Reabilitação de lesões é um tema que faz parte do dia a dia de médicos e outros profissionais que lidam com atletas – tanto que o artigo do Instituto HZM sobre as lesões mais comuns no esporte é um dos mais lidos deste blog. O assunto também chamou a atenção do mineiro Marco Tulio Saldanha, primeiro como nadador, na adolescência, depois como estudante de Fisioterapia, quando decidiu viver do outro lado do esporte.

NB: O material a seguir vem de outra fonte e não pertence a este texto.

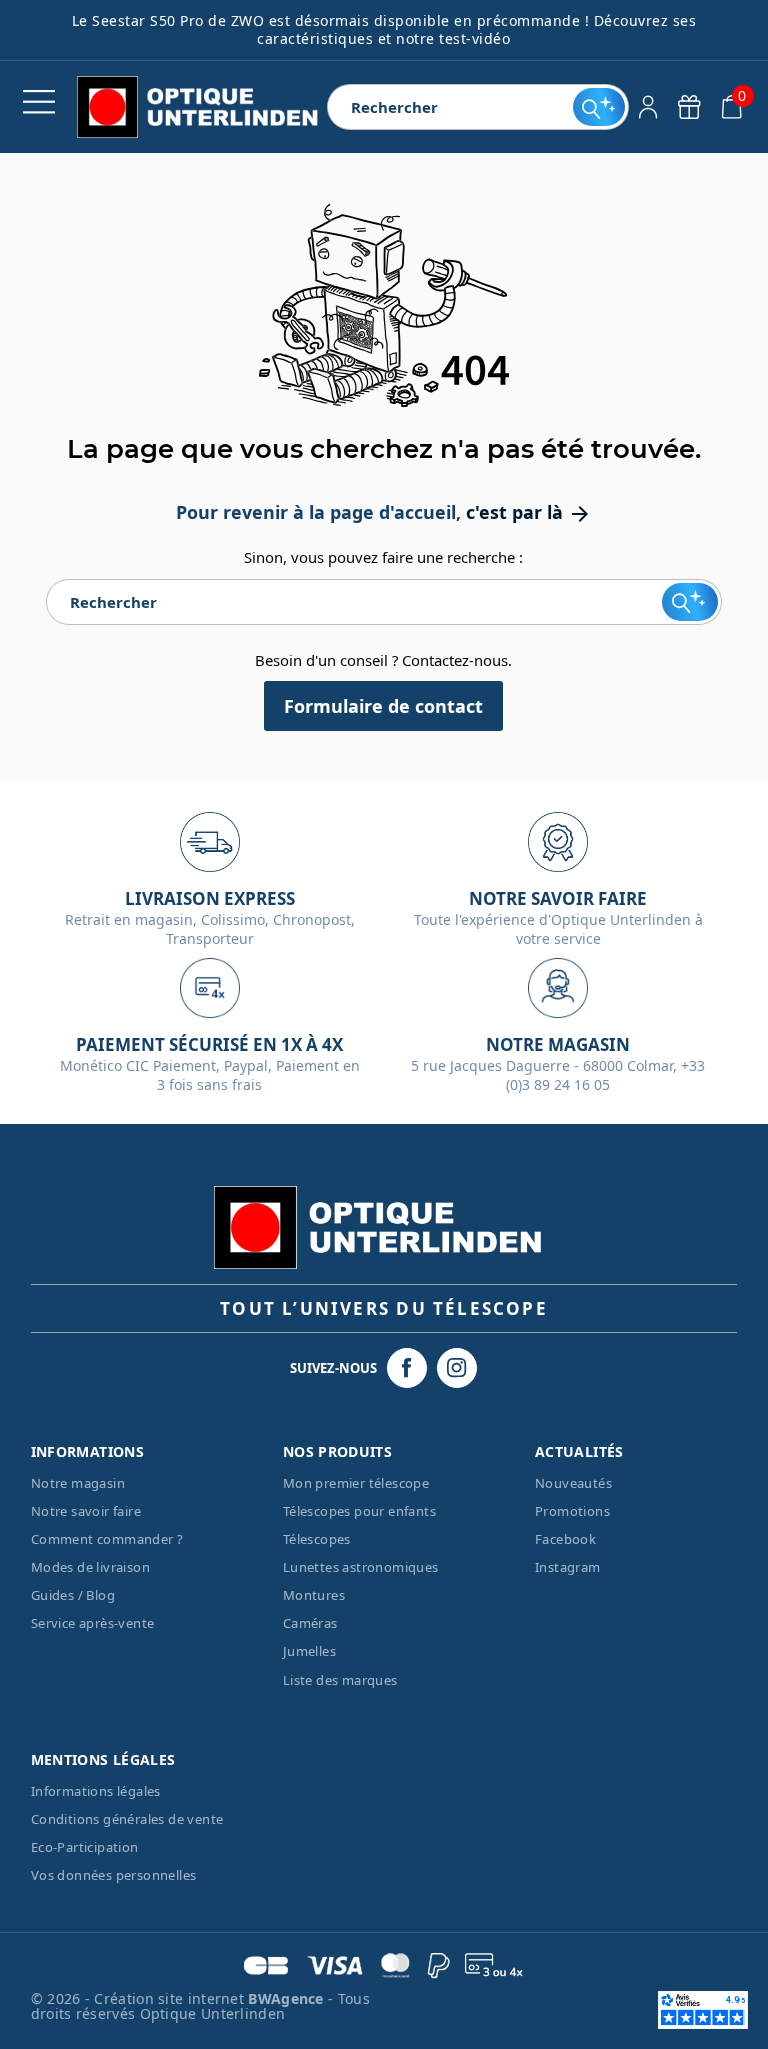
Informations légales (96, 1791)
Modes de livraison (90, 1567)
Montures (314, 1595)
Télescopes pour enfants (359, 1511)
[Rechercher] (598, 107)
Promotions (572, 1511)
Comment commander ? (107, 1539)
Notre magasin (78, 1483)
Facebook (565, 1539)
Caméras (310, 1623)
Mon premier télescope (356, 1483)
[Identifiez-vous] (648, 107)
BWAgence (288, 1998)
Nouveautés (573, 1483)
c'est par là (529, 512)
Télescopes (317, 1539)
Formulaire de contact (383, 706)
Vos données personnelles (114, 1875)
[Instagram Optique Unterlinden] (457, 1368)
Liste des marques (340, 1680)
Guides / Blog (73, 1595)
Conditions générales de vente (127, 1819)
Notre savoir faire (86, 1511)
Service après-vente (93, 1623)
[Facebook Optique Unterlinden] (407, 1368)
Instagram (568, 1567)
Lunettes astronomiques (361, 1567)
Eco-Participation (85, 1847)
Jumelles (309, 1651)
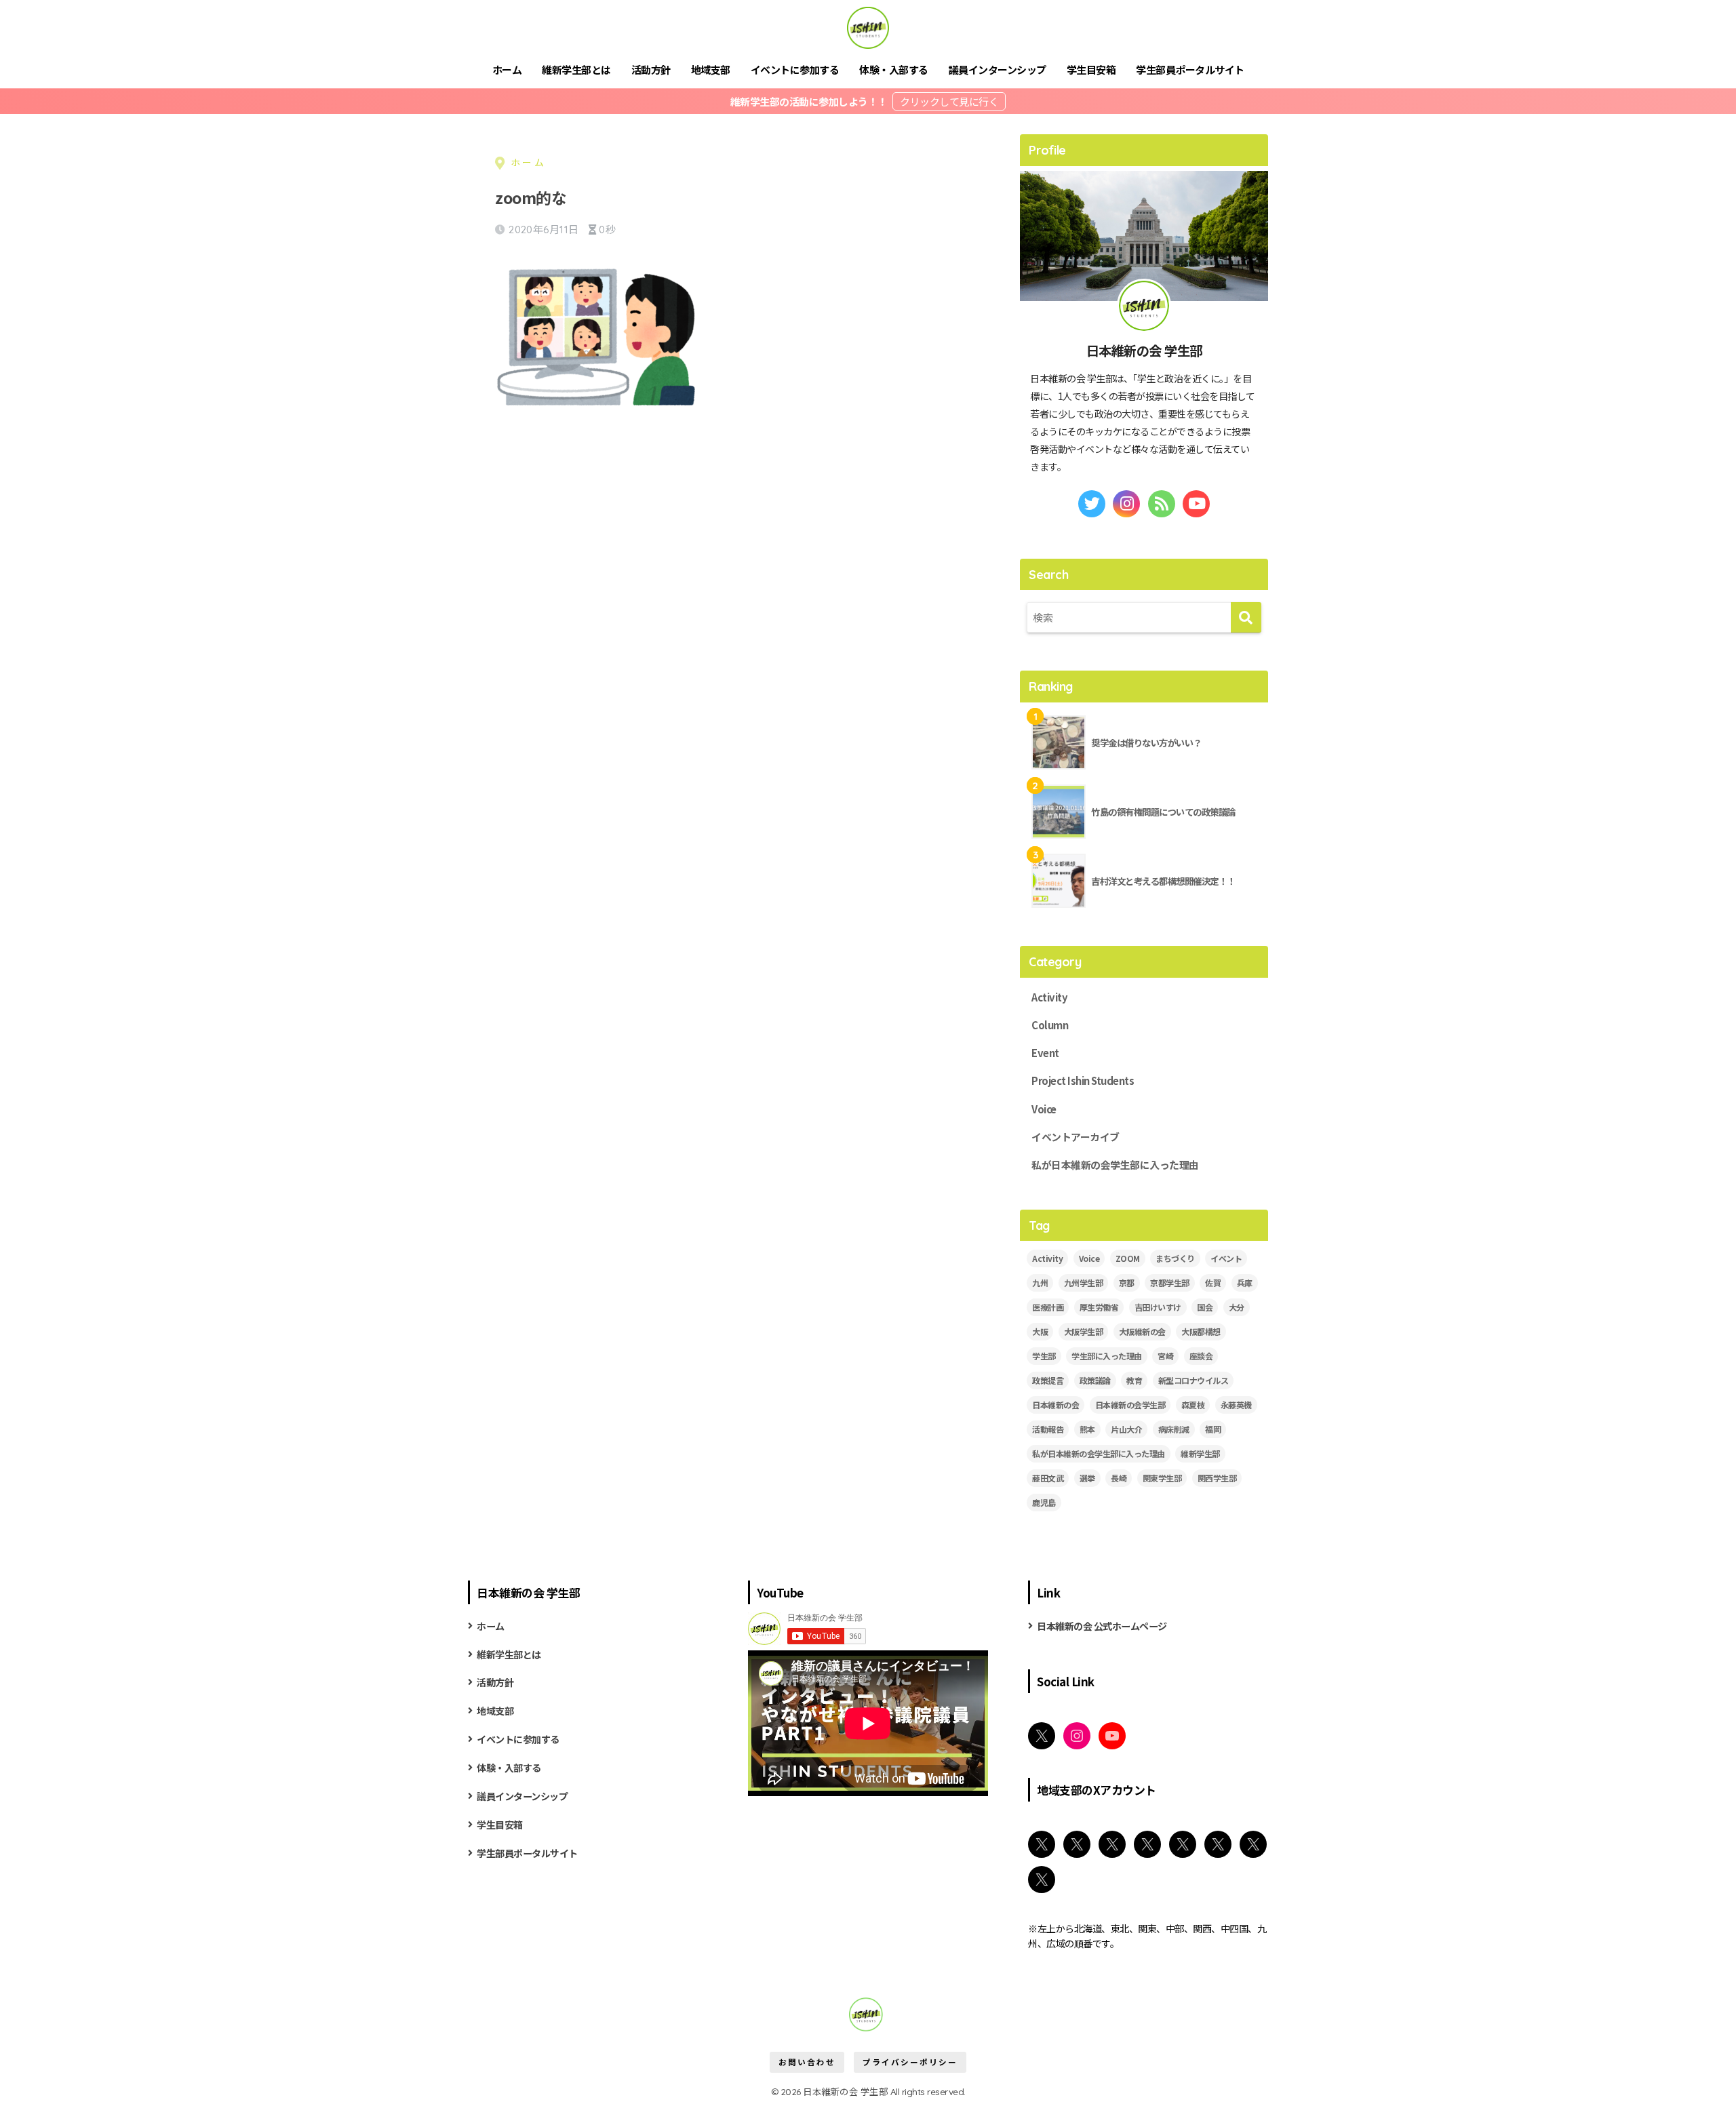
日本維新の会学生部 (1130, 1404)
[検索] (1246, 617)
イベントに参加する (795, 69)
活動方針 (651, 69)
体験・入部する (893, 69)
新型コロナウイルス (1193, 1380)
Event (1045, 1053)
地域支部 (710, 69)
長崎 (1118, 1478)
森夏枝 (1193, 1404)
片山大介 (1126, 1429)
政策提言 (1047, 1380)
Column (1049, 1025)
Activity (1049, 997)
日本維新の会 (1055, 1404)
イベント (1226, 1258)
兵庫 (1244, 1282)
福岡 (1213, 1429)
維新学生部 (1200, 1453)
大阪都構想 (1201, 1331)
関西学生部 (1217, 1478)
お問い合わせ (806, 2062)
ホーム (507, 69)
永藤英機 (1236, 1404)
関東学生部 (1162, 1478)
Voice (1044, 1109)
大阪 (1040, 1331)
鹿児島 (1044, 1502)
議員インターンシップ (997, 69)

Na vida profissional não foi diferente. Em 20 anos como fisioterapeuta ortopédico e esportivo, Marco Tulio Saldanha atuou na reabilitação de lesões junto a praticantes de variadas modalidades esportivas. Com trabalhos para América-MG, Mackenzie Esporte Clube e Federação Mineira de Judô, entre outras instituições, além de ter sido presidente da Sociedade Nacional de Fisioterapia Esportiva (Sonafe), ele, hoje, atende atletas amadores e profissionais, sobretudo do ciclismo, na clínica Dinâmica, em Belo Horizonte, da qual é proprietário.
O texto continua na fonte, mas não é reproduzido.